* [Required work]
Report each line of the records below that holds the word "toolbar".

Stored data entries
^^^^^^^^
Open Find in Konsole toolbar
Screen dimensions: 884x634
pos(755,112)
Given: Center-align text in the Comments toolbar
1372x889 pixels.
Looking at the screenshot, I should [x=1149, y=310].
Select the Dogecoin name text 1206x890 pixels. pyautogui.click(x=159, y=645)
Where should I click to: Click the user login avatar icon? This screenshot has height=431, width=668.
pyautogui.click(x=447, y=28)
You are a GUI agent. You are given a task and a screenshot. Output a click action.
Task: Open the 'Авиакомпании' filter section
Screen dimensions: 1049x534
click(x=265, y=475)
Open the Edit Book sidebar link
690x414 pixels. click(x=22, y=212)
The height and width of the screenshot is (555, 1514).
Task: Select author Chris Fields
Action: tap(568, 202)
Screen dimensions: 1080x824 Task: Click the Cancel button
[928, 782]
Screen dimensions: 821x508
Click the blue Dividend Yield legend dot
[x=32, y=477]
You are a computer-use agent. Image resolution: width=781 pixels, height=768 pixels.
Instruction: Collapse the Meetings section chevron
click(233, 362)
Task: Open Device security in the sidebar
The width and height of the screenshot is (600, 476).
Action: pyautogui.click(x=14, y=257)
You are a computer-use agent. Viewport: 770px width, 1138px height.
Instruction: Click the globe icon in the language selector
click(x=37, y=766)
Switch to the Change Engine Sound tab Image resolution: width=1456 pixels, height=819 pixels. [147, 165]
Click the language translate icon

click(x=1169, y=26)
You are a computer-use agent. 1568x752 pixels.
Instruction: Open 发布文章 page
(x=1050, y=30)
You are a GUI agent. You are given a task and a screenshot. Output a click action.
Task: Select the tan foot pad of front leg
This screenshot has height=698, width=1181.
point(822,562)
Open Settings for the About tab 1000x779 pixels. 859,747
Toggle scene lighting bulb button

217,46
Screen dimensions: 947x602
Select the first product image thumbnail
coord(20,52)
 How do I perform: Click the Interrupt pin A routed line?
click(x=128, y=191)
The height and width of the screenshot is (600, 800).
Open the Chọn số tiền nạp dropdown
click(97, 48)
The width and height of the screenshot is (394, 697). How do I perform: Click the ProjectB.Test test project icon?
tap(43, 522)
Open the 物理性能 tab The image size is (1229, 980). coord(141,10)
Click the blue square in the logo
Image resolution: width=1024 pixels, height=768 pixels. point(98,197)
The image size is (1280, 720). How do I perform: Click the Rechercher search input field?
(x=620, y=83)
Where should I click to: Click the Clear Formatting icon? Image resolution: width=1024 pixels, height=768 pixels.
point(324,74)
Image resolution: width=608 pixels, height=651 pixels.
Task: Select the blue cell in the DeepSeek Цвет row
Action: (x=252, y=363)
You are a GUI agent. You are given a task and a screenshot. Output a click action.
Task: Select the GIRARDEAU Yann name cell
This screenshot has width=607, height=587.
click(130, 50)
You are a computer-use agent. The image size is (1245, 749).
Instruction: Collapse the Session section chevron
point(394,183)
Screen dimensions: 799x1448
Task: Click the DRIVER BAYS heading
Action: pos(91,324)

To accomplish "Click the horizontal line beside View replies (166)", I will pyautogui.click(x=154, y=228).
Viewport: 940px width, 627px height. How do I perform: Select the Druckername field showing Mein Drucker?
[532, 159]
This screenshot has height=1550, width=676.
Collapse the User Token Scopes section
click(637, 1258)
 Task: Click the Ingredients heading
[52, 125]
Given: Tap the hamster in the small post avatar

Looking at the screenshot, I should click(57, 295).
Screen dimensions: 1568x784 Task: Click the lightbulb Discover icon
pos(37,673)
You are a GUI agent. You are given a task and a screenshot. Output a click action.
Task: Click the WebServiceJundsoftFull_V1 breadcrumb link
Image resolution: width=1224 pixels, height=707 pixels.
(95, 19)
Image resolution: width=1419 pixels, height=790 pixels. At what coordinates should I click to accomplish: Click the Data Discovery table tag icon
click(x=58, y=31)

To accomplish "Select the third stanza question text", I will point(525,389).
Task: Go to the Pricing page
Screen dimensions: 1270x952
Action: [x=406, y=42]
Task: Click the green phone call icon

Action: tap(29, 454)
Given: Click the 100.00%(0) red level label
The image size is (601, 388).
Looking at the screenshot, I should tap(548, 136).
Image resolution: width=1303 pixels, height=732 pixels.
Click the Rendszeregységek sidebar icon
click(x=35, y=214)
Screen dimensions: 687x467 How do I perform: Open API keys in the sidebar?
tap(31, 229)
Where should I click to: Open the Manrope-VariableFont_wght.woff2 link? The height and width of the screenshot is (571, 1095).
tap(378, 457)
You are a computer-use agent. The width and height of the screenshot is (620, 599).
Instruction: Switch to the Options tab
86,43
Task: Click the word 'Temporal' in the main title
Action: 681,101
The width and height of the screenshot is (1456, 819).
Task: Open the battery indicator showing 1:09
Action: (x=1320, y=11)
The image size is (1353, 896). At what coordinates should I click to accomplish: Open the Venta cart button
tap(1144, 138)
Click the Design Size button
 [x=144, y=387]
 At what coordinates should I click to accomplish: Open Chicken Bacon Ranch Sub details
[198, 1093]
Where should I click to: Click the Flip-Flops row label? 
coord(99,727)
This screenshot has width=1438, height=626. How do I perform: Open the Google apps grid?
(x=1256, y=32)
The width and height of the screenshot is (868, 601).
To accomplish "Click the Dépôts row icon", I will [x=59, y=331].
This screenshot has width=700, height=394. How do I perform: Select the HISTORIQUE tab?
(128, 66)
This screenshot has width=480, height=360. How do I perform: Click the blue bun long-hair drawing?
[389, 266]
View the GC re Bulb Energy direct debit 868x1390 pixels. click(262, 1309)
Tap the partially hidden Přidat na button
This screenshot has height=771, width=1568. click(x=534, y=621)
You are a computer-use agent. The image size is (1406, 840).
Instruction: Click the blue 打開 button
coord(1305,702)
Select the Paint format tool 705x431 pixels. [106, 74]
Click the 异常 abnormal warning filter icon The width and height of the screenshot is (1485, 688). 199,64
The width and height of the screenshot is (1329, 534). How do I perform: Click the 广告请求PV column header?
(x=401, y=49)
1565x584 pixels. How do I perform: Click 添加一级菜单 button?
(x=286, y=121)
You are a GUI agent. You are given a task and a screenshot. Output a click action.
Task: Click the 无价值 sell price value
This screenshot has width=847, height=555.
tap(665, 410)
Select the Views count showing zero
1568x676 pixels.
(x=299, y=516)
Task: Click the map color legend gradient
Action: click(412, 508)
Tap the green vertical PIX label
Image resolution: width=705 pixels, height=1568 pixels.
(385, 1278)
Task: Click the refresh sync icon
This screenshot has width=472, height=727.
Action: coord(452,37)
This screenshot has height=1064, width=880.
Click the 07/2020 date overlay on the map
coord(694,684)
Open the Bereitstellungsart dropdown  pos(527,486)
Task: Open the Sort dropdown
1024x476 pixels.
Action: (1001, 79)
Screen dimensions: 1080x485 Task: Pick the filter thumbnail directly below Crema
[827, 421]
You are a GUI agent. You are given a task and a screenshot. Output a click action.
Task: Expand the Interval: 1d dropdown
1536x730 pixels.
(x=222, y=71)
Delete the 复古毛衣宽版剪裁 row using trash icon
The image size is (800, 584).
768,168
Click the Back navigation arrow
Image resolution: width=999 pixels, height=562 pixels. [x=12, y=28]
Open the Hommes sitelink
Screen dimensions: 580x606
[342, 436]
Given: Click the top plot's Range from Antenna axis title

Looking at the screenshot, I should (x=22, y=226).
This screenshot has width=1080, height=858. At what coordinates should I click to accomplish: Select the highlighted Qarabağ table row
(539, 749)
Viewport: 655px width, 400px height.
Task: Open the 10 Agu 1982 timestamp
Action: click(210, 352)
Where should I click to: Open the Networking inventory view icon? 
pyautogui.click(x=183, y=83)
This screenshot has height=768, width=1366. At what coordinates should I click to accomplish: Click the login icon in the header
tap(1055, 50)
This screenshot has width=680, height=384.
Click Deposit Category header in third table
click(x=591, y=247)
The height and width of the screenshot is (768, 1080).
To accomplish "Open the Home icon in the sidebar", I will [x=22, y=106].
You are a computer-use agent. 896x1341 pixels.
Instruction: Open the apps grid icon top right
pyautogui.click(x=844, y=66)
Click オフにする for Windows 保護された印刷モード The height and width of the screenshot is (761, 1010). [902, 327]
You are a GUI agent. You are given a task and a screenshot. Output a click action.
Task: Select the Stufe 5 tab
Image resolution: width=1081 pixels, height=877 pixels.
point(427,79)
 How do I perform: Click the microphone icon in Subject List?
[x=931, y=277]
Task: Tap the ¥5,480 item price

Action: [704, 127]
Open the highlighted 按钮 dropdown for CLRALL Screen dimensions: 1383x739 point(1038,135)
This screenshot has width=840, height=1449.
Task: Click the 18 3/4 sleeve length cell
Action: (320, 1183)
^^^^^^^^
* [Written solution]
Open Find in Konsole toolbar
Given: Center-align text in the Comments toolbar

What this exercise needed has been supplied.